Los gatos forman parte del paisaje urbano. Igual se asoman a una ventana del Trastévere para mirar displicentes a los transeúntes, que pasean entre las ruinas del área sacra del Largo Argentina y sestean en el mismo lugar que ocupó la Curia de Pompeyo, donde en los Idus de marzo del año 44 a. C. –desdiciendo los buenos augurios que se atribuían a esa fecha- Julio César fue asesinado. Y no se sabe muy bien si han elegido este lugar sagrado de la Roma republicana porque poseen un reverencial sentido de la Historia o porque les resulta absolutamente indiferente -a ellos que disfrutan de siete vidas- el magnicidio en el que colaboró –sí, también él- Bruto.

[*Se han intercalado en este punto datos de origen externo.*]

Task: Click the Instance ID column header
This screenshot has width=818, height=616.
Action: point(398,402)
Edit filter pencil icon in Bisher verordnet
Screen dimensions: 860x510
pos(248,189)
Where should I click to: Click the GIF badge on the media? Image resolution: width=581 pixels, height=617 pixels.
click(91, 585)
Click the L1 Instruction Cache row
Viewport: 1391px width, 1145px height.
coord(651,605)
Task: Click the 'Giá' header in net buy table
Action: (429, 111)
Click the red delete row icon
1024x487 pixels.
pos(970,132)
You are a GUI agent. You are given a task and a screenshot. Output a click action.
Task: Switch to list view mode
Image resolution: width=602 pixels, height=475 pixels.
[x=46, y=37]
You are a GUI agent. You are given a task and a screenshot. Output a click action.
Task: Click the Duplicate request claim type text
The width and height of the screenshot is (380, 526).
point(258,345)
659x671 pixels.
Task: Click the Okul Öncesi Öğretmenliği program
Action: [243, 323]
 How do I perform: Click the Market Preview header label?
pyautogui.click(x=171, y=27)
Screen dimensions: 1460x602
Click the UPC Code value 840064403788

Los gatos más hermosos y, cabe sospechar, más felices de Roma son los que viven en el cimitero acattolico, muy cerca de la Porta San Paolo y a la sombra de la pirámide que fue construida como monumento sepulcral del pretor y tribuno Caio Cestio Epulión en el año II a. C. Ni siquiera el rumor del tráfico de las calles adyacentes puede estropear el encanto del que más parece un jardín romántico. Aquí fueron enterrados John Keats y Percy Bysshe Shelley y, por esa razón, el lugar se ha convertido en ineludible destino de una peregrinación literaria y laica que, antes o después, también conduce a la Casina Rossa de Piazza di Spagna. Los mismos gatos parecen llegados hasta aquí para rendir tributo a ambos poetas. A partir de mi reciente visita, estoy incluso dispuesta a admitir que quizás hayan leído sus obras. Al menos de la capacidad lectora de uno de ellos no me cabe la menor duda. Allí lo encontré, detenido durante minutos y minutos ante una lápida en memoria de Axel Munthe, torciendo la cabeza para evitar el sol que amenazaba con deslumbrarlo e impedirle la lectura de la larga inscripción, ajeno por completo a la presencia de quienes curioseábamos a su alrededor, absolutamente atónitos ante la escena. Supuse que a mis amigos gatófilos les encantaría recibir las fotos que atestiguaban las capacidades de aquel animal ilustrado. Así fue, si bien una de mis corresponsales, que, además de sentir reverencial amor por los gatos, está investida de la autoridad que le confiere un doctorado en Biología, no tuvo reparos en desmontar la leyenda que yo había construido sobre el gato lector al que ya idolatraba: es un hecho científico incontestable –me hizo notar- que un gato con el pelaje de ese color no es gato, sino gata. Tenía que haberlo sospechado; al fin y al cabo, las encuestas atribuyen al sexo femenino mayor gusto por la lectura. Por otra parte, sólo una gata podría compartir con la loba la representación simbólica de Roma.